▸ **Instructions to follow**
Take every line from the entries below that includes the word "computer" and copy it.

▸ **Collected data**
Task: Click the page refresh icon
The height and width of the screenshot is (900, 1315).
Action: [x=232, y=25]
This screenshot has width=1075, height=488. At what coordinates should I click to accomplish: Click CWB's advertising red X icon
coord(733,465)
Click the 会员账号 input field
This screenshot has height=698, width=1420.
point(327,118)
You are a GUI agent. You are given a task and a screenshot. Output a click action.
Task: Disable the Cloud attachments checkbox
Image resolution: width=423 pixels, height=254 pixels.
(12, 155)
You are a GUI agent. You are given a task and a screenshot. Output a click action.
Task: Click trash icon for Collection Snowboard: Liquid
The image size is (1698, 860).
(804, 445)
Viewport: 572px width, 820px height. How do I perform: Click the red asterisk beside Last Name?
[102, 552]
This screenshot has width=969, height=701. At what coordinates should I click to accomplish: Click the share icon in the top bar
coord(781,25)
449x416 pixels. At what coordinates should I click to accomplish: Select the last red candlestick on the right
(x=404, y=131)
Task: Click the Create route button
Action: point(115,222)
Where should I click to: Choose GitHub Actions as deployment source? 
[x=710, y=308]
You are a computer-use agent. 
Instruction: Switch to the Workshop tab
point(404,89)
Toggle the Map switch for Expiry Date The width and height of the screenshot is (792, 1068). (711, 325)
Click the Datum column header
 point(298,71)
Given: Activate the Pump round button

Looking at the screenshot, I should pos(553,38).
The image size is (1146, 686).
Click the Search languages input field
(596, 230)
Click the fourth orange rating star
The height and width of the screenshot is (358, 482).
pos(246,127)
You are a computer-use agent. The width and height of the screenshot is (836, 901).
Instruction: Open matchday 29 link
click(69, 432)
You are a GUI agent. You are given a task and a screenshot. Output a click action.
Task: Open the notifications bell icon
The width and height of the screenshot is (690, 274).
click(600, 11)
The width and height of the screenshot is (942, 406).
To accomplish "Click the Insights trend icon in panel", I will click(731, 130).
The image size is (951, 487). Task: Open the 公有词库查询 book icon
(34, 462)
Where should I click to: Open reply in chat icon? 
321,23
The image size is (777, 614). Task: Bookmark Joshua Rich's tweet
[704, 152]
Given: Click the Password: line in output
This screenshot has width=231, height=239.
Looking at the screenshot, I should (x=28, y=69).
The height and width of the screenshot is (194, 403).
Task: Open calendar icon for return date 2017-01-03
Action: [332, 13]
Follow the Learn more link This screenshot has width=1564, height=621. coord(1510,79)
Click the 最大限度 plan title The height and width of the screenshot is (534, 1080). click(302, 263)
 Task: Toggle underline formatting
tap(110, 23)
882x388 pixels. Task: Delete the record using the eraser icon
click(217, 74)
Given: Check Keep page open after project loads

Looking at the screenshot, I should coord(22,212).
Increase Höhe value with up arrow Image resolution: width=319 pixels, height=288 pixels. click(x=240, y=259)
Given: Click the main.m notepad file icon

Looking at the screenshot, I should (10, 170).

▸ **Answer below**
You are a computer-use agent. 
You are a computer-use agent. The width and height of the screenshot is (836, 901).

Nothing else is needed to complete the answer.